Komt u niet aan het nodige aantal BHV’ers, dan moet u op zoek naar nieuwe kandidaten. Het is daarbij niet aan te raden om medewerkers te verplichten om BHV’er te worden. Dat levert niet de juiste motivatie op. Om de functie populairder te maken, kan uw organisatie wel een jaarlijkse vergoeding geven voor de extra taken. Dit kan in de arbeidsovereenkomst staan of zelfs in de cao.

Boetes voor onderbezetting

De Inspectie SZW kan uw organisatie boetes opleggen als de werkgever niet aan de BHV-verplichting voldoet. Bij de eerste overtreding leggen de inspecteurs u een boete op van € 3.000. Dat doen de inspecteurs aan de hand van de Arbowet, artikel 15, lid 1.

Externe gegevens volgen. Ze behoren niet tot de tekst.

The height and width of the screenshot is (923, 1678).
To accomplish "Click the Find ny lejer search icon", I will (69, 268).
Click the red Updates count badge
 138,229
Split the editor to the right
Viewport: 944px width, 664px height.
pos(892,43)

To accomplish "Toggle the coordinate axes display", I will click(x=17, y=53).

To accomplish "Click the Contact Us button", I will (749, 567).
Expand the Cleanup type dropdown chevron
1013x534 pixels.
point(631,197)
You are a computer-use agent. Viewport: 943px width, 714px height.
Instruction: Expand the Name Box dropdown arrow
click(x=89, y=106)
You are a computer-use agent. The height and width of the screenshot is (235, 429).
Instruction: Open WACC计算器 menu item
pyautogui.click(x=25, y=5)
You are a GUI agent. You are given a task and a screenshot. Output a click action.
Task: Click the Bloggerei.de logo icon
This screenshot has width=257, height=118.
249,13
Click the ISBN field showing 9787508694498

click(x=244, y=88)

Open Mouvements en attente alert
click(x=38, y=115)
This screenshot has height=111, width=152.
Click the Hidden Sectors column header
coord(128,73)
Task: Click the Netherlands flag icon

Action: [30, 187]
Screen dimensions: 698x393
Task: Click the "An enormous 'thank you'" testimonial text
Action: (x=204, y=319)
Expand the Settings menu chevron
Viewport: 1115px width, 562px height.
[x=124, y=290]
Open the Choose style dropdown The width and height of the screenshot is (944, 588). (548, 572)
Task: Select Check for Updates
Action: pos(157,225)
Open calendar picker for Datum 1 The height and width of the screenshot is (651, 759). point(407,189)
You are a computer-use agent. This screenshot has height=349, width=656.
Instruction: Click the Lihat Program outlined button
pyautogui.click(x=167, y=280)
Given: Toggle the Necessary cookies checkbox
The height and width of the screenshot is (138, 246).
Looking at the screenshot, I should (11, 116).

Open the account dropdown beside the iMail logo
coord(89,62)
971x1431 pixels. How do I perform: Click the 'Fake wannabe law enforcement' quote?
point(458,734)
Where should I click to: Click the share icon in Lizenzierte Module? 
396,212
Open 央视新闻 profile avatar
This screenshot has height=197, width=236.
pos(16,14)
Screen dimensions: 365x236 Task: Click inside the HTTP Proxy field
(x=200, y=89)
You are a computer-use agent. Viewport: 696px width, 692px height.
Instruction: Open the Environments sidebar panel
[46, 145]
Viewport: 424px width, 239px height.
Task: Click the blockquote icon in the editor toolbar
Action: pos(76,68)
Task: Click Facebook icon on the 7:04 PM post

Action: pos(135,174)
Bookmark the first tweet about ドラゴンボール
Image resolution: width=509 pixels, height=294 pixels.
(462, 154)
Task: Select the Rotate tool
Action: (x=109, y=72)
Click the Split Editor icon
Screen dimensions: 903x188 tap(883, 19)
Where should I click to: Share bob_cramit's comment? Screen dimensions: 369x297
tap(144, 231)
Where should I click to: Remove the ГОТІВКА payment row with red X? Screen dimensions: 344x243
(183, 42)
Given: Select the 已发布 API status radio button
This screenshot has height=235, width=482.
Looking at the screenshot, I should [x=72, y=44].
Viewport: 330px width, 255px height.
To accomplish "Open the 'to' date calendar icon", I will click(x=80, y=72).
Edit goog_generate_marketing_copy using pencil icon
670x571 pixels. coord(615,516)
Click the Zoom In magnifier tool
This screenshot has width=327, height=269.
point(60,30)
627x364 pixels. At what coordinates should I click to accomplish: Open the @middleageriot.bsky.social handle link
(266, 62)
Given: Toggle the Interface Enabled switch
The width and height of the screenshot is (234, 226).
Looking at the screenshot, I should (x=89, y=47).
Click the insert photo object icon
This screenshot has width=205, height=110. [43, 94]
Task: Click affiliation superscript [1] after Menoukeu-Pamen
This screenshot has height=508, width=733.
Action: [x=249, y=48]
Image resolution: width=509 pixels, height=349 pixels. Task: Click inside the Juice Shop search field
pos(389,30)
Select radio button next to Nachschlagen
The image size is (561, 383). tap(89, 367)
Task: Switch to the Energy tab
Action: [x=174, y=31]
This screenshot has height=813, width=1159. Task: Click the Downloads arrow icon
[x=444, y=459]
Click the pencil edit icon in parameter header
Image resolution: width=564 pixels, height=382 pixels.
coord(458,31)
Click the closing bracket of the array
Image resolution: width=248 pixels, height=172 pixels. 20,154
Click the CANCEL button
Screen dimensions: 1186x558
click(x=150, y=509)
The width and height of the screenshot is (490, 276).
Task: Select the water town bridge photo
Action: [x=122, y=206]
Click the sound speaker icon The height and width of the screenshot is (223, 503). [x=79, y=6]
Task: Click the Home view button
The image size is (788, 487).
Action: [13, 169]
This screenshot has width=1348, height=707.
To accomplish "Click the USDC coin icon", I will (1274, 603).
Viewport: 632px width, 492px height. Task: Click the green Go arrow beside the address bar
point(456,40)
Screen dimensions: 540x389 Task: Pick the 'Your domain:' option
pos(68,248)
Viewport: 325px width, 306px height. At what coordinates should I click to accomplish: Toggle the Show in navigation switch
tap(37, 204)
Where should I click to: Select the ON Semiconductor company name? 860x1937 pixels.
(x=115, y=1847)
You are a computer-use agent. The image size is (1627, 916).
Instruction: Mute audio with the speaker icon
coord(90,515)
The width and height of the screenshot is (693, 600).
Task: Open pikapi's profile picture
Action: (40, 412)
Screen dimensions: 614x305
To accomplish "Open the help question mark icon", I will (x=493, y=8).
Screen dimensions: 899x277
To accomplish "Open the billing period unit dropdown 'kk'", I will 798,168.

Als de werkgever na die boete nog geen passende maatregelen neemt, verhoogt Inspectie SZW de boetes flink. Bij een tweede constatering van het tekortschieten is de boete € 6.000, de derde keer al € 9.000.

Bij ongevallen

Ontdekken de inspecteurs na een bedrijfsongeval dat uw organisatie niet aan de BHV-plicht voldoet, dan is het boetebedrag meteen een stuk hoger: € 12.000 bij blijvend letsel of een ziekenhuisopname en € 15.000 bij een ongeval dat leidt tot het overlijden van het slachtoffer.

Deze boetes kunnen inspecteurs ook opleggen als er wel een bedrijfshulpverlening is binnen uw organisatie. In dat geval oordelen zij dat de BHV’ers niet goed zijn opgeleid, niet de juiste uitrusting hebben of hun taken niet naar behoren kunnen uitvoeren.

De genoemde boetes hebben alleen betrekking op het niet nakomen van de BHV-verplichting. Uw werkgever kan ook nog boetes krijgen als bijvoorbeeld de RI&E niet op orde is.